### Work to do
1. Answer these from the Decision Diffusion Model package description, one line each:
(a) What version number does it give?
(b) Who is listed as its maintainer?
(c) What two kinds of data is the model said to be used for analyzing?
2. Carry on the Decision Diffusion Model package description from where it stops.

Type: Package
Title: The Decision Diffusion Model
Version: 0.2.9.0
Date: 2025-08-07
Maintainer: Yi-Shin Lin <yishinlin001@gmail.com>
Description: Provides functions for computing the density, distribution, and random generation of the Decision Diffusion model (DDM), a widely used cognitive model for analysing choice and response time data. The package allows model specification, including the ability to fix, constrain, or vary parameters across experimental conditions. While it does not include a built-in optimiser, it supports likelihood evaluation and can be integrated with external tools for parameter estimation. Functions for simulating synthetic datasets are also provided. This package is intended for researchers modelling speeded decision-making in behavioural and cognitive experiments. For more information, see Voss, Rothermund, and Voss (2004) <doi:10.3758/BF03196893>, Voss and Voss (2007) <doi:10.3758/BF03192967>, and Ratcliff and McKoon (2008) <doi:10.1162/neco.2008.12-06-420>.

### Information provided
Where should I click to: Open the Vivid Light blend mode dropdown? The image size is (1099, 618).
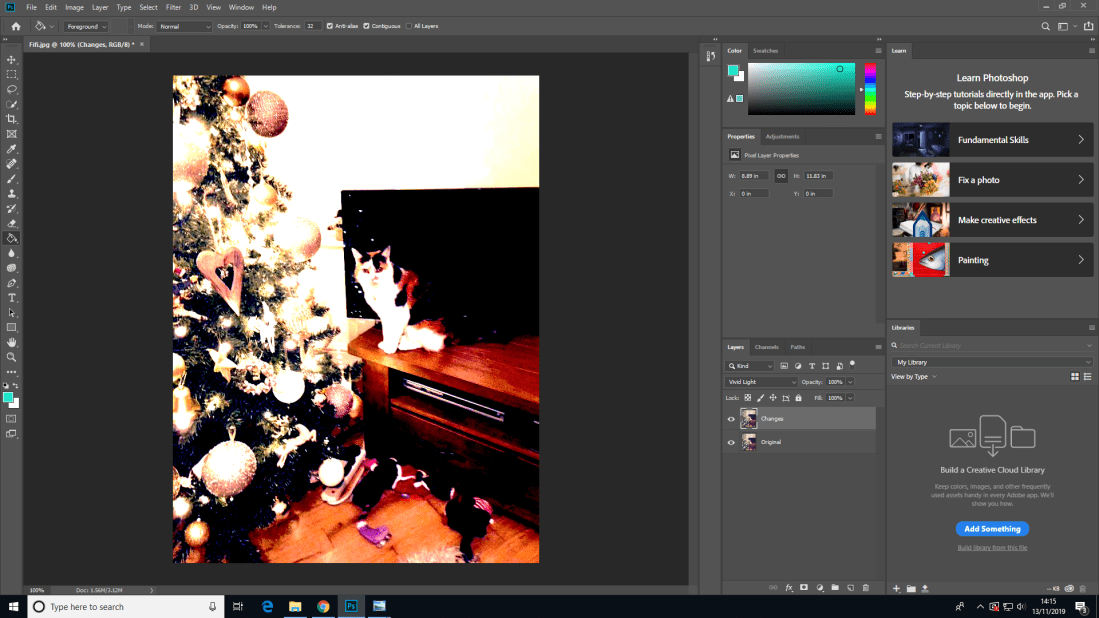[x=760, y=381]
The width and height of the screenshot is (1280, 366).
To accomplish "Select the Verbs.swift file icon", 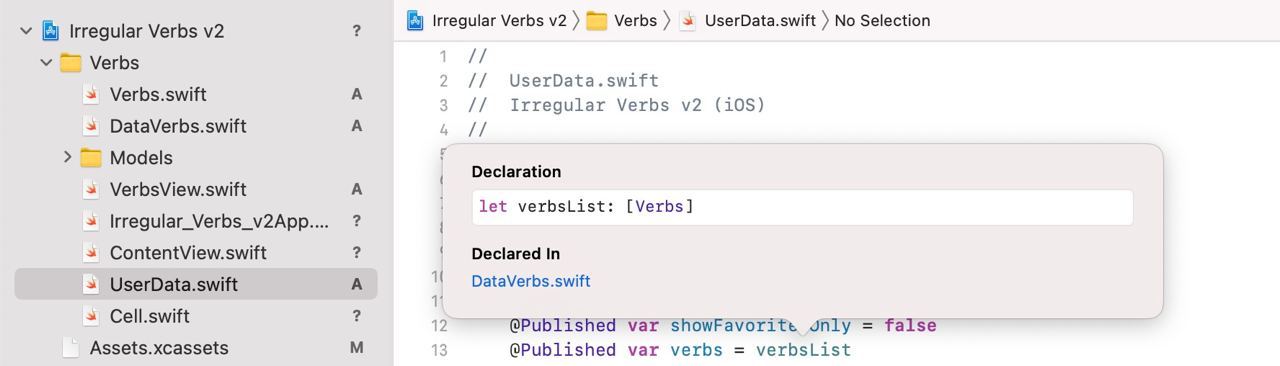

### Task answers
1.
(a) 0.2.9.0
(b) Yi-Shin Lin
(c) Choice and response time data

2.
License: GPL-2 | GPL-3 [expanded from: GPL (≥ 2)]
Imports: ggdmcPrior, ggdmcModel, Rcpp (≥ 1.0.7), methods
Depends: R (≥ 3.3.0)
LinkingTo: Rcpp (≥ 1.0.7), RcppArmadillo (≥ 0.10.7.5.0), ggdmcHeaders
Suggests: testthat
RoxygenNote: 7.3.2
Encoding: UTF-8
NeedsCompilation: yes
Packaged: 2025-08-28 00:15:59 UTC; yslin
Author: Yi-Shin Lin [aut, cre]
Repository: CRAN
Date/Publication: 2025-09-02 20:50:24 UTC

The Decision Diffusion Model

Description

ddModel provides functions for computing the density, distribution, and random generation of the Decision Diffusion model (DDM), a widely used cognitive model for analysing choice and response time data. The package allows model specification, including the ability to fix, constrain, or vary parameters across experimental conditions. While it does not include a built-in optimiser, it supports likelihood evaluation and can be integrated with external tools for parameter estimation. Functions for simulating synthetic datasets aer also provided. This package is intended for researchers modelling speeded decision-making in behavioural and cognitive experiments. For more information, see Voss, Rothermund, and Voss (2004) <doi:10.3758/BF03196893>, Voss and Voss (2007) <doi:10.3758/BF03192967>, and Ratcliff and McKoon (2008) <doi:10.1162/neco.2008.12-06-420>.

Author(s)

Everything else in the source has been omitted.